:: INFORMATION GIVEN ::
────────────────────────────────────────

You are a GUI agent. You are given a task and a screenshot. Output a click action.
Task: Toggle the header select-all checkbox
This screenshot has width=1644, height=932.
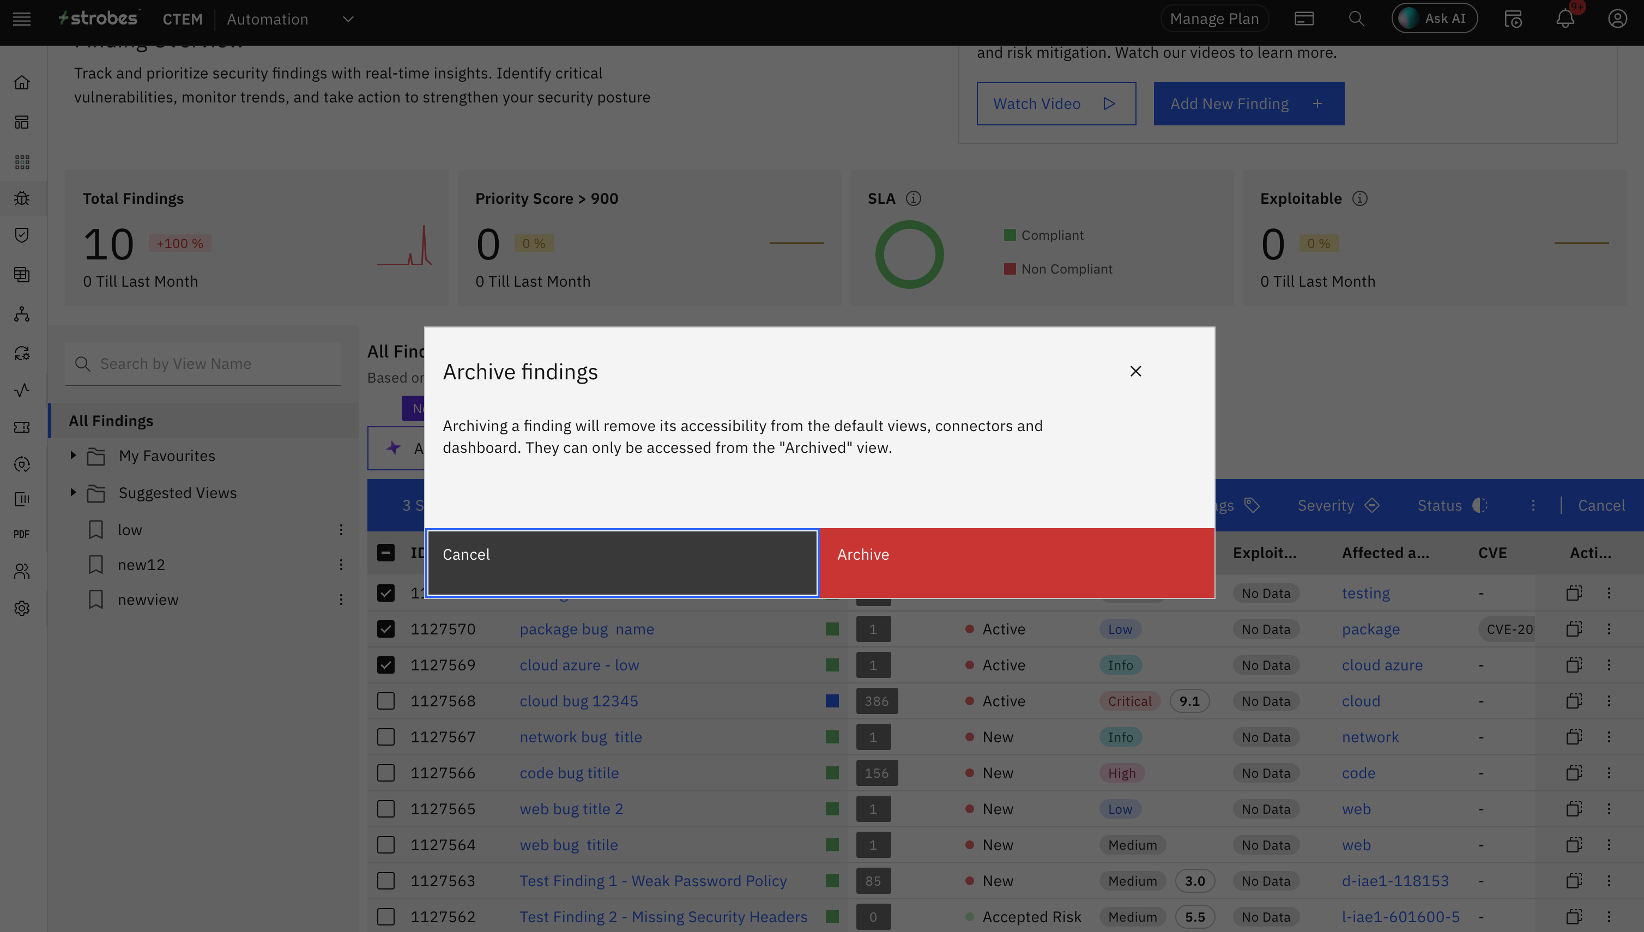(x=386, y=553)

────────────────────────────────────────

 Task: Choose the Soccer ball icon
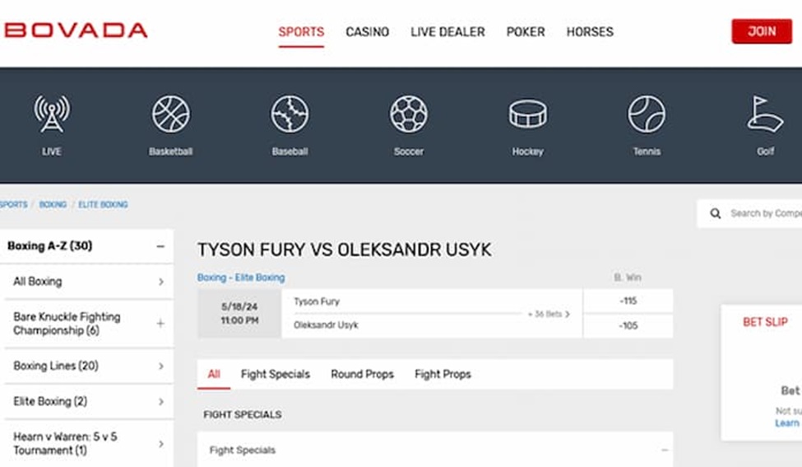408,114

────────────────────────────────────────

:: WHAT YOU ARE ASKED TO DO ::
Reproduce the lines from the one containing "You are a GUI" through the one containing "(x=386, y=553)", inclusive, swapping "screenshot" for "screen capture" and changing nothing else. Omit the pictures.

:: TASK ANSWER ::
You are a GUI agent. You are given a task and a screen capture. Output a click action.
Task: Toggle the header select-all checkbox
This screen capture has width=1644, height=932.
(x=386, y=553)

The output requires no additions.